__ACTION ITEM A__
Answer these questions using the Rod Serling text below, and label your answers (i), (ii) and (iii).
(i) In which years did Rod Serling live?
(ii) Where did the family spend the summer?
(iii) Where did Serling begin teaching after The Twilight Zone was cancelled?
__ACTION ITEM B__
Reproduce the Rod Serling text between "Exploring her deep" and "following his death.", inclusive, swapping "social justice" for "civil rights".

Exploring her deep bond with the creator of The Twilight Zone, the author delves into her father's writing career, his deep commitment to social justice and her grief following his death.

Rod Serling (1924–1975) served proudly in World War II and then attended college. He began his writing career after winning a prize for a radio-show script, and he became a 1960s icon as host of The Twilight Zone: “the man in the dark suit standing against a dramatically lit set, intoning cautionary observations about human beings, fate, or the universe.” But fame was radically different in those days, his daughter writes; celebrities were less afflicted by “the mayhem, the pandemonium, or the complete and disrespectful lack of privacy that exists now.” During Anne's childhood, the family lived in Los Angeles for the school year and decamped for the summer to a cabin in upstate New York, where everyone could relax. At the end of its third season, The Twilight Zone was cancelled, and Serling began teaching at Antioch College. CBS later resumed the series for two more years, but Serling was less creatively involved with the show, though he still wrote some episodes. His liberal ideas affected his reputation with conservative TV executives, the author argues. Discrimination and prejudice were anathema to Serling, and it infuriated him when story ideas rooted in his principles were shunted aside in favor of simple entertainment. After writing some scripts for the TV show Night Gallery, for example, he complained to Universal Studios, “I have no interest in a series which is purely and uniquely suspenseful but totally uncommentative on anything.” The author deftly utilizes correspondence to illustrate the bumpy interplay between her father’s strong beliefs and the commercial imperatives of network TV, illuminating as well the political and pop culture of the turbulent 1960s. A piquant memoir blending lush memories of a remarkable father and adept analysis of his work.

__SUPPLIED DATA__
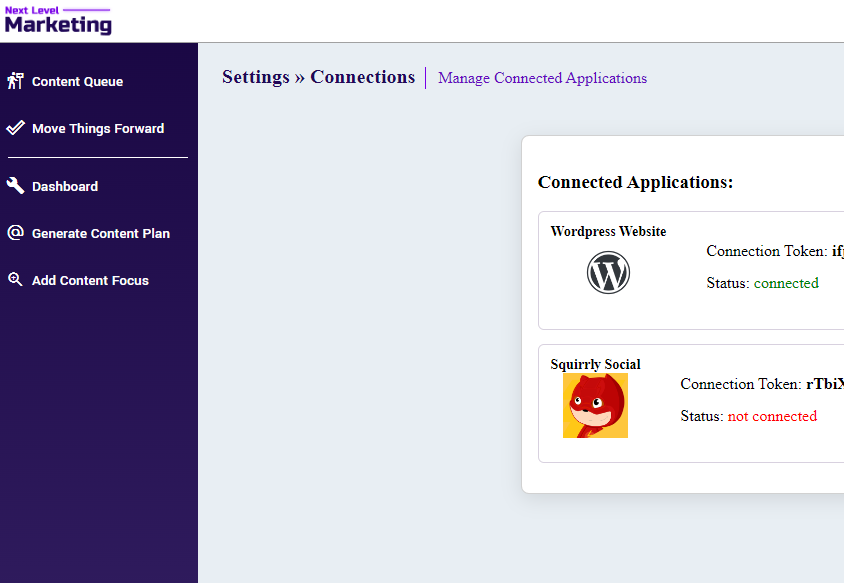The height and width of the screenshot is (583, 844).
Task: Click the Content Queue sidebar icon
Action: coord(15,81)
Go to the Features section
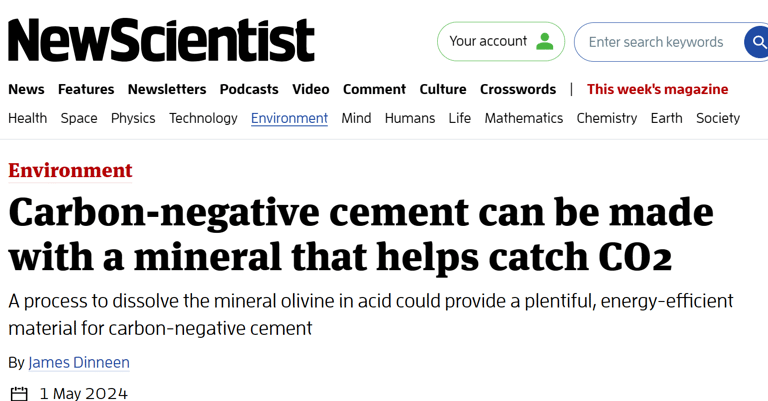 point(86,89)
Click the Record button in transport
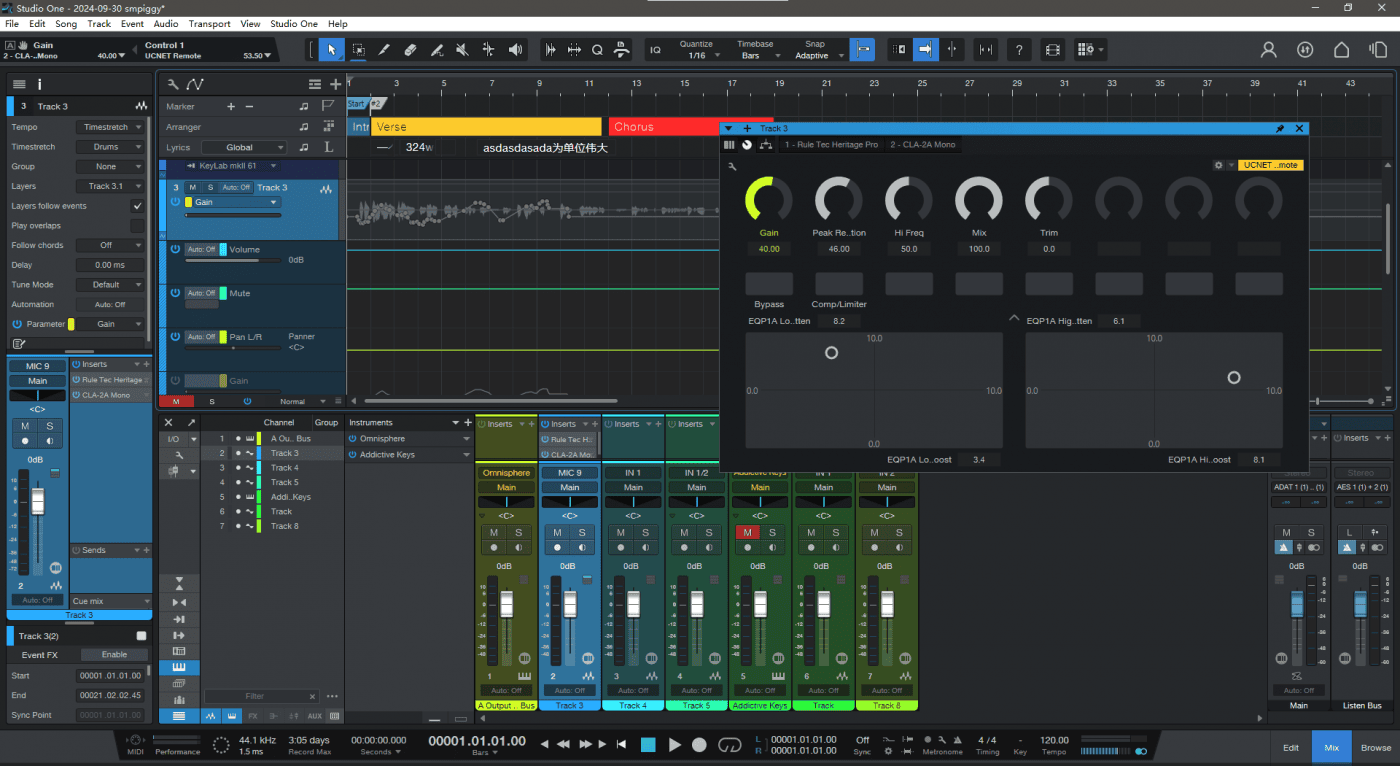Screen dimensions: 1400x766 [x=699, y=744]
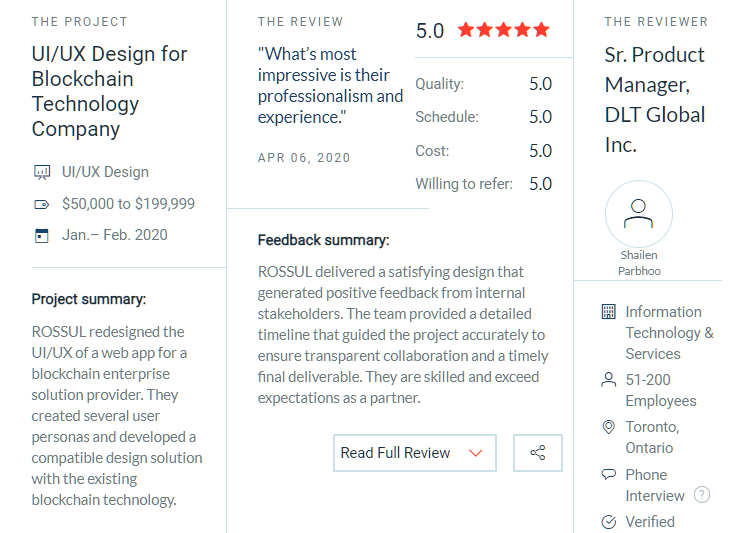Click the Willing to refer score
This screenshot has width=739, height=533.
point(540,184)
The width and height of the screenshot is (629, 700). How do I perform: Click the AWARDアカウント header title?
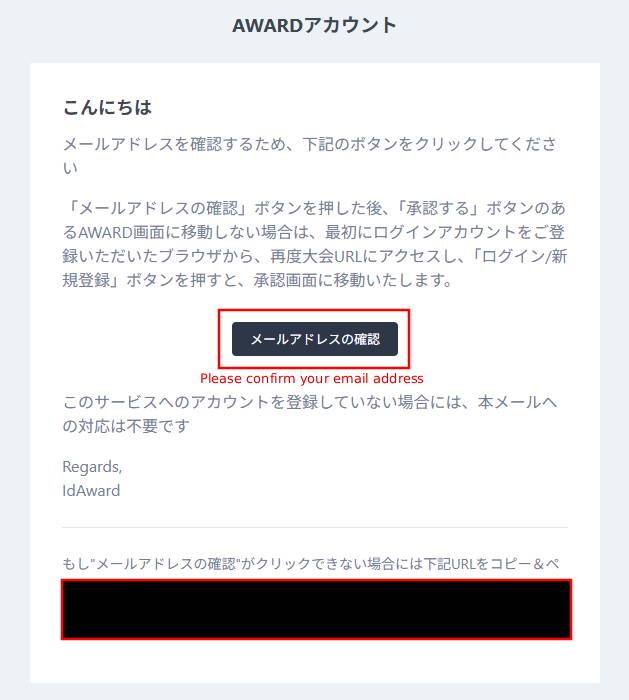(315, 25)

* * *

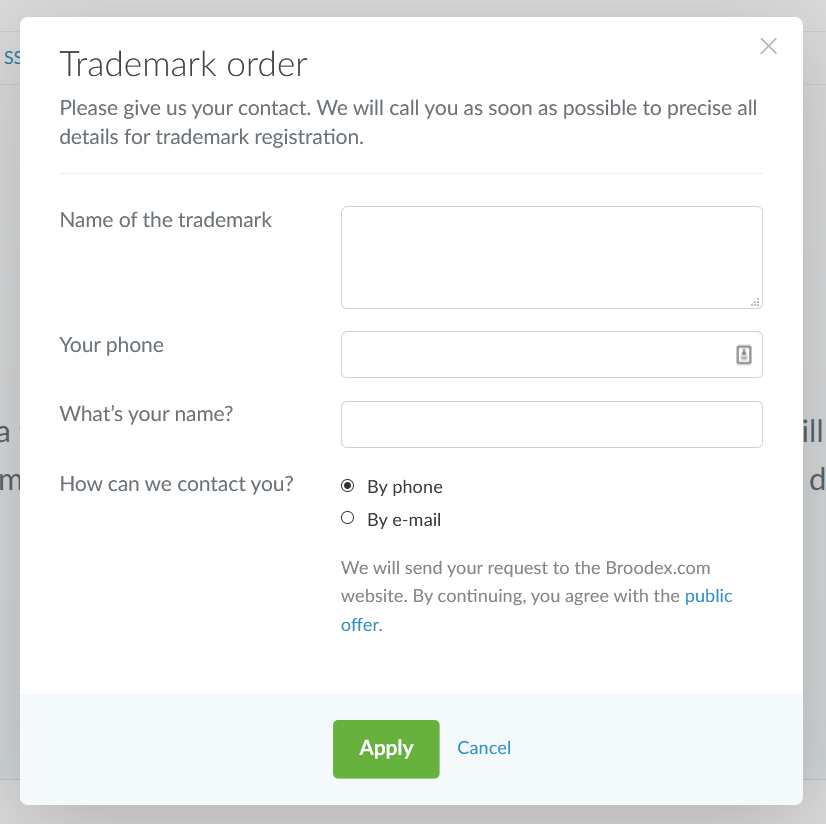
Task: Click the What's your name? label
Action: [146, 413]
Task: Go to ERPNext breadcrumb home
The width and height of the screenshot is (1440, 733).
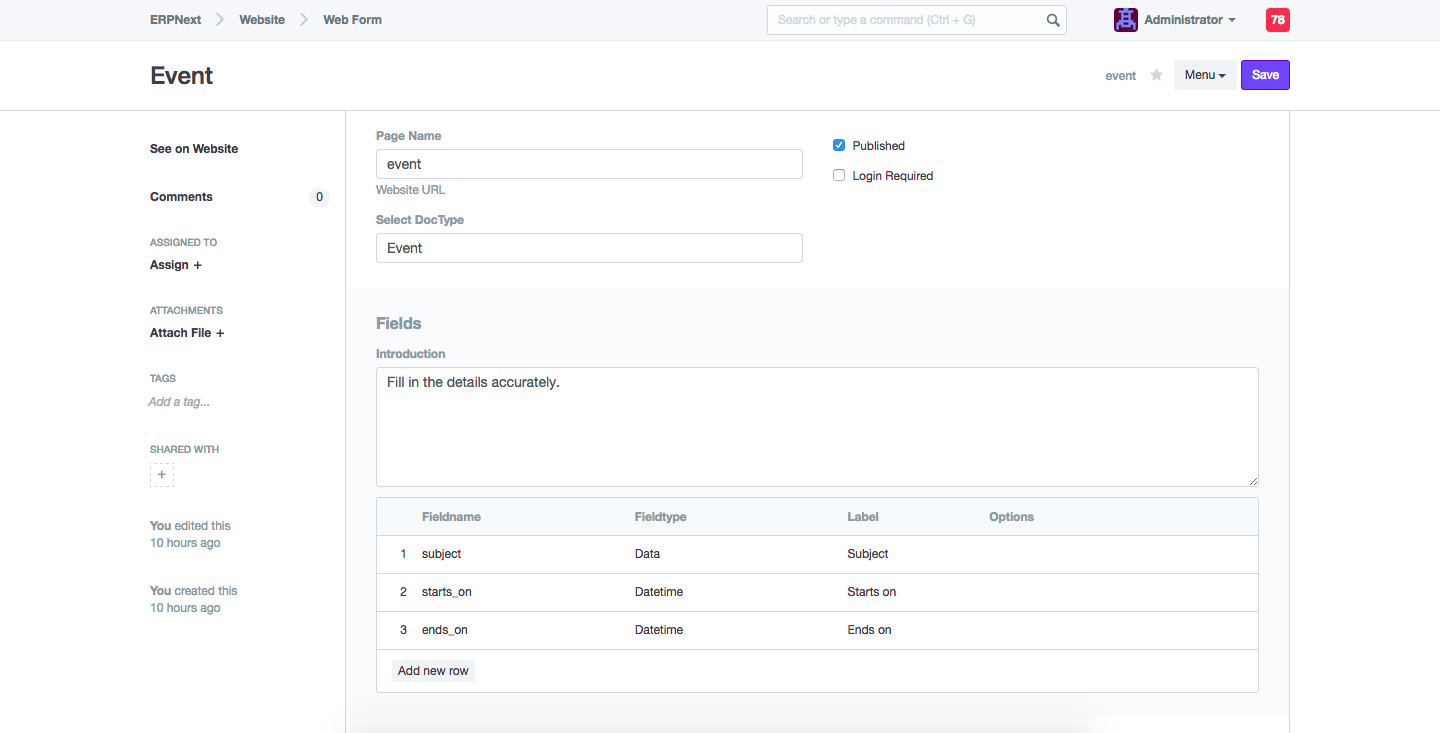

* * *

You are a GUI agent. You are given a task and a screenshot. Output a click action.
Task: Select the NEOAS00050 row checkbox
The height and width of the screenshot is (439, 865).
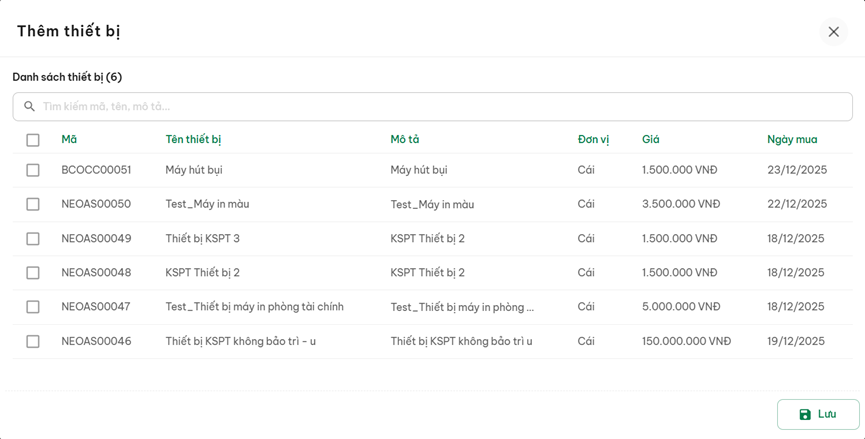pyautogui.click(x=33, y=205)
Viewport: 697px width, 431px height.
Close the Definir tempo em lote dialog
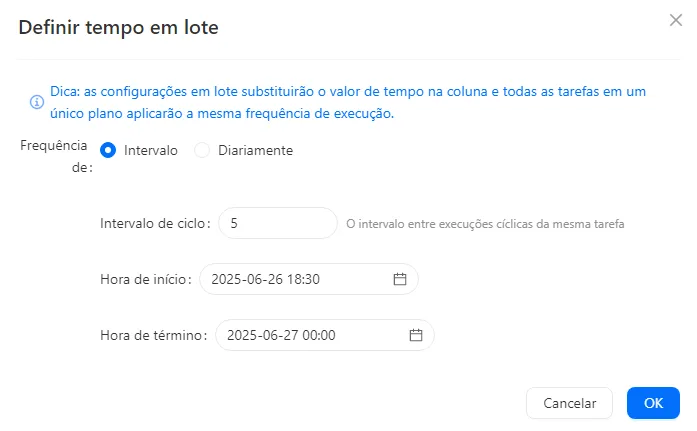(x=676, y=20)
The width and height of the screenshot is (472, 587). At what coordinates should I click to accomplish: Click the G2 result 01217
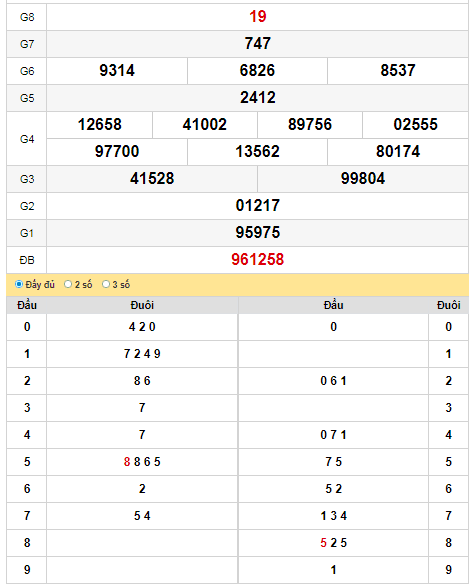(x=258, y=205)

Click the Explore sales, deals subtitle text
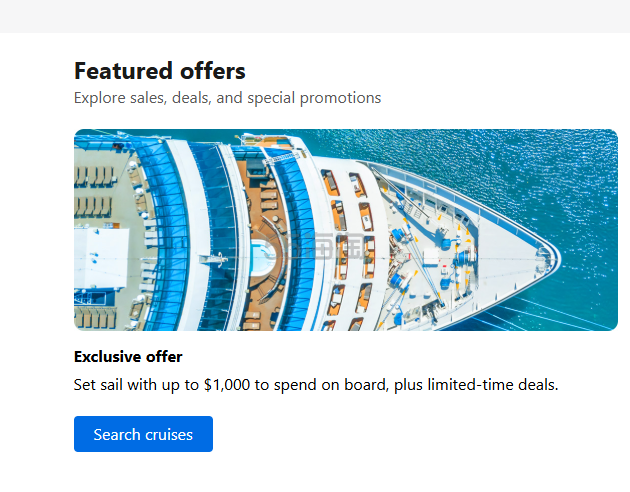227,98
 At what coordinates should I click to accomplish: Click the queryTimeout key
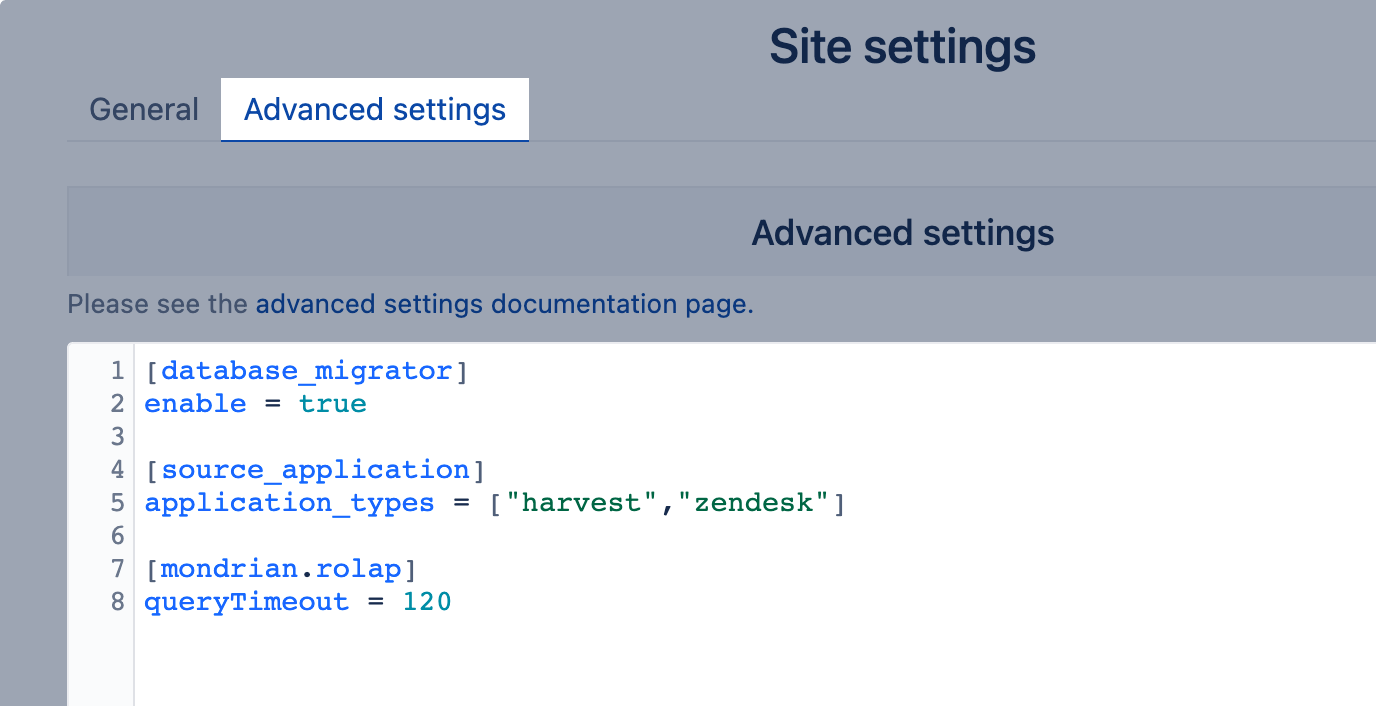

__ANSWER A__
(i) 1924–1975
(ii) At a cabin in upstate New York
(iii) Antioch College

__ANSWER B__
Exploring her deep bond with the creator of The Twilight Zone, the author delves into her father's writing career, his deep commitment to civil rights and her grief following his death.